Menko Prof Yusril : Presidential Threshold Sejatinya Memang Tidak Ada & Tidak Mungkin Akan Ada

Rabu, 08 Januari 2025, Januari 08, 2025 WIB Last Updated 2025-01-08T14:51:46Z

WasantaraOnline.com, Medan - Dari sudut pandang akademik,sebagaimana diatur dalam Pasal 222 UU Pemilu. jika memakai tafsir tematik dan sistematik ada rekayasa konstitusional di balik lahirnya ambas batas Presidential Threshold di Pemilihan Presiden (Pilpres).
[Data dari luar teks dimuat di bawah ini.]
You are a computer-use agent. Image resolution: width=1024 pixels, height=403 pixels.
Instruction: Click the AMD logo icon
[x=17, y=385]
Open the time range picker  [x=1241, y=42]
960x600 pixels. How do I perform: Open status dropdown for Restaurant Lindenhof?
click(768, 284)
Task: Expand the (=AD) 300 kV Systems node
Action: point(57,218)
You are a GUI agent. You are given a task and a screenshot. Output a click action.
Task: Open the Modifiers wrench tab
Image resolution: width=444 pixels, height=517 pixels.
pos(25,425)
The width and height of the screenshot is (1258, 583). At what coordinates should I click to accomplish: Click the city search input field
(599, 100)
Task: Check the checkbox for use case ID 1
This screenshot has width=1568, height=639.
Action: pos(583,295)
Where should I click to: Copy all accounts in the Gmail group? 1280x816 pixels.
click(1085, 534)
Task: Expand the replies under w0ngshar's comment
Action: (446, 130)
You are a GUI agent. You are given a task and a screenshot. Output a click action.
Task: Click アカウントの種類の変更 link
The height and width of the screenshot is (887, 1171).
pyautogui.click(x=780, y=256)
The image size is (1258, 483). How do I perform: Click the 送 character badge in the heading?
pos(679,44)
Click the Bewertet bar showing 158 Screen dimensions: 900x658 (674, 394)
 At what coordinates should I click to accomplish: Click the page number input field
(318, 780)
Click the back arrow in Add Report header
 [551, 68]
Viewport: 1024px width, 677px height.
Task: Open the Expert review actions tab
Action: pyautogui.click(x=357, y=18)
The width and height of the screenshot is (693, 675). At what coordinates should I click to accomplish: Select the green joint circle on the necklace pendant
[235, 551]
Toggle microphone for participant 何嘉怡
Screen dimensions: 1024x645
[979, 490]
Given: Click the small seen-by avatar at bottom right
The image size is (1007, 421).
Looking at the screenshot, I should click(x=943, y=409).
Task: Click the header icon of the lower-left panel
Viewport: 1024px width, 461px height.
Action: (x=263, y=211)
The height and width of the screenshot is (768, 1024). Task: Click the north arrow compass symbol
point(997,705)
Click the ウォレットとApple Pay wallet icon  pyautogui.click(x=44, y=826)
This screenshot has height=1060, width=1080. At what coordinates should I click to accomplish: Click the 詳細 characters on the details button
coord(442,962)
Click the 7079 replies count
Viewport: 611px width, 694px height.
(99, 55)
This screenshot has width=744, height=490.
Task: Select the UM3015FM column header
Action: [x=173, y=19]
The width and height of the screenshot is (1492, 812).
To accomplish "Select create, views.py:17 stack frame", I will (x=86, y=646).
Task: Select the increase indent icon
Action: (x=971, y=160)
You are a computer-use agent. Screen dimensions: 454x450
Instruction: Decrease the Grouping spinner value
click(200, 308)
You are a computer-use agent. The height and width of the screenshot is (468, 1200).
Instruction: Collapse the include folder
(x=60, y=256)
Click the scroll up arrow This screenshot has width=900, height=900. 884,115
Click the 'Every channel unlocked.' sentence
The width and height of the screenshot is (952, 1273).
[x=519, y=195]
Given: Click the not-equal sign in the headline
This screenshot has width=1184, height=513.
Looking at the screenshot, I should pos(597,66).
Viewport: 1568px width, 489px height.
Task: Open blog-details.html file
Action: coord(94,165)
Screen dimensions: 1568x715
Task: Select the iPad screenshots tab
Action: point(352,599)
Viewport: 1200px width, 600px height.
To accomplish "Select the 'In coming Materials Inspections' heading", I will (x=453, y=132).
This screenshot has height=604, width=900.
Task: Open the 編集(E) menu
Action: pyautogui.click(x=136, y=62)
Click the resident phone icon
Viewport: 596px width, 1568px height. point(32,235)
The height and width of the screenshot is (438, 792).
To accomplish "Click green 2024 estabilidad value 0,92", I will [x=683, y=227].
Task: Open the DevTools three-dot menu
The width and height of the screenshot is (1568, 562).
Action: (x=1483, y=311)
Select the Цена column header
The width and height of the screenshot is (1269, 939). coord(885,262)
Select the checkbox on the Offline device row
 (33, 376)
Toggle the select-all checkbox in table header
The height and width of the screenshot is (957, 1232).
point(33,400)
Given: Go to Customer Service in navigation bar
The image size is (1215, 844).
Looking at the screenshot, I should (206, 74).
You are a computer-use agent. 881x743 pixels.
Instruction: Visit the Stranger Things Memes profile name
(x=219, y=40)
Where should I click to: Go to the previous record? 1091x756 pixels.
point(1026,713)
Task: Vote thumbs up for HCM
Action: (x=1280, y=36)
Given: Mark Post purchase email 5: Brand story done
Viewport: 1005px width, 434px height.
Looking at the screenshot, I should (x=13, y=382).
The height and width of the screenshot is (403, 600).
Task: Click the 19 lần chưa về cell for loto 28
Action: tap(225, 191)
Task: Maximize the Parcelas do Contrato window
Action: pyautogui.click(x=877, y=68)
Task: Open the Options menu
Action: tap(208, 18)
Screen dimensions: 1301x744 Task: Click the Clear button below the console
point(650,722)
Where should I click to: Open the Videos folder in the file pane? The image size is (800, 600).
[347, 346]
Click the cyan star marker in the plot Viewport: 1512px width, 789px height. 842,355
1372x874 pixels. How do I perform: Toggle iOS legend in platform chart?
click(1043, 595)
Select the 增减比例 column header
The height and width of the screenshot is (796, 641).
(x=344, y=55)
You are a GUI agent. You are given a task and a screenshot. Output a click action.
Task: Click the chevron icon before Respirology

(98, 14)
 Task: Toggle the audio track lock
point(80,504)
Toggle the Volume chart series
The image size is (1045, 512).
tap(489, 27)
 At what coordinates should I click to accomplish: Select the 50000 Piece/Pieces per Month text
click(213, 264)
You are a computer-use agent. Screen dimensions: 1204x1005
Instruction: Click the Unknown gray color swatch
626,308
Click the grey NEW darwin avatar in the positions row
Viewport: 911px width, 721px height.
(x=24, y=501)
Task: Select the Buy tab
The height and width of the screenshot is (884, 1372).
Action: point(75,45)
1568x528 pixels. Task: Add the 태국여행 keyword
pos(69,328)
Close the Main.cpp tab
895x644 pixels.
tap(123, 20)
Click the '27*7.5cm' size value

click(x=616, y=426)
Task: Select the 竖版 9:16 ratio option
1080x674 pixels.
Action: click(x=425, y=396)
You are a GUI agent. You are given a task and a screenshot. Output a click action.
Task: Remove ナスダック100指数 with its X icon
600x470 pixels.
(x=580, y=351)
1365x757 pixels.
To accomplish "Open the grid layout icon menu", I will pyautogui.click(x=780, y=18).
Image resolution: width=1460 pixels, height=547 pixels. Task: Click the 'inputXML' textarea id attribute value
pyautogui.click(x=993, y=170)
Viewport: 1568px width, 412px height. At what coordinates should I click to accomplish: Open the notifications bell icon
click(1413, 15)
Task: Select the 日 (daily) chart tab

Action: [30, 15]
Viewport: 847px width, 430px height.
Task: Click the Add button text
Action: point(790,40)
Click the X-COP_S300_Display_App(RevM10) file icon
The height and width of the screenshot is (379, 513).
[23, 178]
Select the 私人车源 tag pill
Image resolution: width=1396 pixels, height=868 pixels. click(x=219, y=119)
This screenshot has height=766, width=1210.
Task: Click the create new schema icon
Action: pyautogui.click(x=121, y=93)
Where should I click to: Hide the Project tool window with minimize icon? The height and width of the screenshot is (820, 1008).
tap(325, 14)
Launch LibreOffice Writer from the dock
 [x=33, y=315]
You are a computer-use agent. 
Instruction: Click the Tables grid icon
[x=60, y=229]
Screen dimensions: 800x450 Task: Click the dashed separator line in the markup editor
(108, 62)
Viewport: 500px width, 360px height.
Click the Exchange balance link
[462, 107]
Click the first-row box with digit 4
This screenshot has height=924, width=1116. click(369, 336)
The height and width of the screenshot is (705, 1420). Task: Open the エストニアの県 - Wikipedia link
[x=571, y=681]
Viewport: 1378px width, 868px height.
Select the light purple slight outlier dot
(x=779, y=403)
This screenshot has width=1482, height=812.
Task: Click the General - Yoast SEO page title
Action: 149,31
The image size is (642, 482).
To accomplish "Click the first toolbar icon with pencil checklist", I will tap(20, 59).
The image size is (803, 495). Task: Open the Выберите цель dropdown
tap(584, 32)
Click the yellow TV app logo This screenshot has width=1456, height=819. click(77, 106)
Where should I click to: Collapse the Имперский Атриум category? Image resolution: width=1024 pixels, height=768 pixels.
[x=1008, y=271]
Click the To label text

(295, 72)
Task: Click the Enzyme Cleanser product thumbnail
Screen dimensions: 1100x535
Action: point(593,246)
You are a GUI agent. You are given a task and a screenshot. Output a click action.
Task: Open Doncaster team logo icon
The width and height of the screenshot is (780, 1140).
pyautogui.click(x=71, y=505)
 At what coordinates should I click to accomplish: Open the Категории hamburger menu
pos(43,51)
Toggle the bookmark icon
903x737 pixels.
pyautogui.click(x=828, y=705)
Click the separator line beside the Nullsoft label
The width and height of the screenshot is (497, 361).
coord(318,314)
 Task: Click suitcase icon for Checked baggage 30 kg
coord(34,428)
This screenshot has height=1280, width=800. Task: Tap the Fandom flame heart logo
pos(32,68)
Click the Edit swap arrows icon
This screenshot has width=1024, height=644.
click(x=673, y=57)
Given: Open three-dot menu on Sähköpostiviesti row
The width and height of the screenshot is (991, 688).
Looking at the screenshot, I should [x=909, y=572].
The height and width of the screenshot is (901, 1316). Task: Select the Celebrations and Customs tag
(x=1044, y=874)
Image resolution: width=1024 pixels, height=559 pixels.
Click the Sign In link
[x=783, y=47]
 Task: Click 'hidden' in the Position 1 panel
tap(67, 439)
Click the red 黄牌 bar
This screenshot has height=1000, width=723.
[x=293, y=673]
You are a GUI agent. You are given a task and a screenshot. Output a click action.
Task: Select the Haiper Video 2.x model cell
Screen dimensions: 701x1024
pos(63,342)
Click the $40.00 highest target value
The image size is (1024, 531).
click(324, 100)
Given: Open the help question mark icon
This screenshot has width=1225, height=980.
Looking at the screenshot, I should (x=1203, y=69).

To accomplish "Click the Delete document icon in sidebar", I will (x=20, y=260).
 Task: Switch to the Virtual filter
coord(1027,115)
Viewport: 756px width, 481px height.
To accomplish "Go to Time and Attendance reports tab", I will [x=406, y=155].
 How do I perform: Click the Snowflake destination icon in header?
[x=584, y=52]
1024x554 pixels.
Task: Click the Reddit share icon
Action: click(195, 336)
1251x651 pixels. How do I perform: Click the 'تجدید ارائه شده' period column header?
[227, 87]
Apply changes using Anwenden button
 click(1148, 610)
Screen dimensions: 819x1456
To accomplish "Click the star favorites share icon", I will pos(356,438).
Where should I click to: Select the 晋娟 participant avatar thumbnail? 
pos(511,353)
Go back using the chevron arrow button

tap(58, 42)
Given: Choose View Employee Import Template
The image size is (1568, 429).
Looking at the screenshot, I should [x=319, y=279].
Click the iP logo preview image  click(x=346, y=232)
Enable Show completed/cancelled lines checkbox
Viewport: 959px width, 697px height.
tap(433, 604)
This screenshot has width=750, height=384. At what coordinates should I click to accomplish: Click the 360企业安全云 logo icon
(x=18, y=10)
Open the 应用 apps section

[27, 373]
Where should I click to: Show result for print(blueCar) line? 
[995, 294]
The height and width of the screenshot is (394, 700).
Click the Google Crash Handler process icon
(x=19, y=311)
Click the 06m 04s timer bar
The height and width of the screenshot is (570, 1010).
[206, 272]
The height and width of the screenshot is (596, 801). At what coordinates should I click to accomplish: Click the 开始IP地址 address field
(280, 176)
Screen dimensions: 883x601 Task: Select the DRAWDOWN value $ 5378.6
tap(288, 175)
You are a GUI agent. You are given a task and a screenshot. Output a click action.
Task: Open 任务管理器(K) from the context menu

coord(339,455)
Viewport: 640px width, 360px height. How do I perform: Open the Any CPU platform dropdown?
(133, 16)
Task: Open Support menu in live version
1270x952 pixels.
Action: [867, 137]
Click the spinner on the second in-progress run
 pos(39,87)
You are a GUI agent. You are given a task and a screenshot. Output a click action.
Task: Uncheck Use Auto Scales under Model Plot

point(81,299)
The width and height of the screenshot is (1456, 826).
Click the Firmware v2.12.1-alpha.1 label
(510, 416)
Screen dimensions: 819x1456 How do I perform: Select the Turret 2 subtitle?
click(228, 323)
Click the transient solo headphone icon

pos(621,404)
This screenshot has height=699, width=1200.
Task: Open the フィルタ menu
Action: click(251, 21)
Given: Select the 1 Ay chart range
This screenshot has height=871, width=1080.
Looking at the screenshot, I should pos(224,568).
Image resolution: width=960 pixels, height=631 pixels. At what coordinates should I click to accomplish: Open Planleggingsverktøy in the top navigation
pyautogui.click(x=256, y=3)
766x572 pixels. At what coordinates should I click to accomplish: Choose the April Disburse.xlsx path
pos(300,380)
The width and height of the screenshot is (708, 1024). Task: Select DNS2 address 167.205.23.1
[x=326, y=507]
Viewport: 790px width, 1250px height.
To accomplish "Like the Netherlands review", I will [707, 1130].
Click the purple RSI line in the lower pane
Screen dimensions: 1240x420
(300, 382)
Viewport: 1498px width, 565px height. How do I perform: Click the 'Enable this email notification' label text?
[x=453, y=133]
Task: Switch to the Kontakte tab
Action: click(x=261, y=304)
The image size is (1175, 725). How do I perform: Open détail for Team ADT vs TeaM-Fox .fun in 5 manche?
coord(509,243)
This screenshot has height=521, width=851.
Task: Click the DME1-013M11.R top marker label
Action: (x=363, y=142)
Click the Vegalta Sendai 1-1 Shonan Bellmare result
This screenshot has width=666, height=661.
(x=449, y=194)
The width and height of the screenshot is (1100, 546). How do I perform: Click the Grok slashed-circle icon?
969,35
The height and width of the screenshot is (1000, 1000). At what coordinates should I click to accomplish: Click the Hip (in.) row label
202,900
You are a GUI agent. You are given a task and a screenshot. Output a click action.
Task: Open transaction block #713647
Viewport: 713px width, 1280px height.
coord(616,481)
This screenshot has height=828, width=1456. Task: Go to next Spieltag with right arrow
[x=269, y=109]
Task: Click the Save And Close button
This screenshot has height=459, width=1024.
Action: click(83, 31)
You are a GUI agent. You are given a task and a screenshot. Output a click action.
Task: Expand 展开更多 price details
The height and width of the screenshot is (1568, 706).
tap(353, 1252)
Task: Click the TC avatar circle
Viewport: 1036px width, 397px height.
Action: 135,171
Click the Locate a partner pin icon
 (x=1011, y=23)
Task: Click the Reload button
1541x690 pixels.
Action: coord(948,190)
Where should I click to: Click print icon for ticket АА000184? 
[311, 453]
“Setelah 32 kali diuji, baru pada pengujian yang ke 33, Mahkamah Konstitusi (MK) mengabulkannya melalui Putusan MK No 62/PUU-XII/2024 tanggal 2 Januari 2025 yang lalu justru mengubah pendirian MK selama ini.


Hal ini disampaikan Guru Besar Hukum Tata Negara Universitas Indonesia, Prof. Yusril Ihza Mahendra saat orasi ilmiah di kampus Universitas Islama Sumatera Utara (UISU) Medan. 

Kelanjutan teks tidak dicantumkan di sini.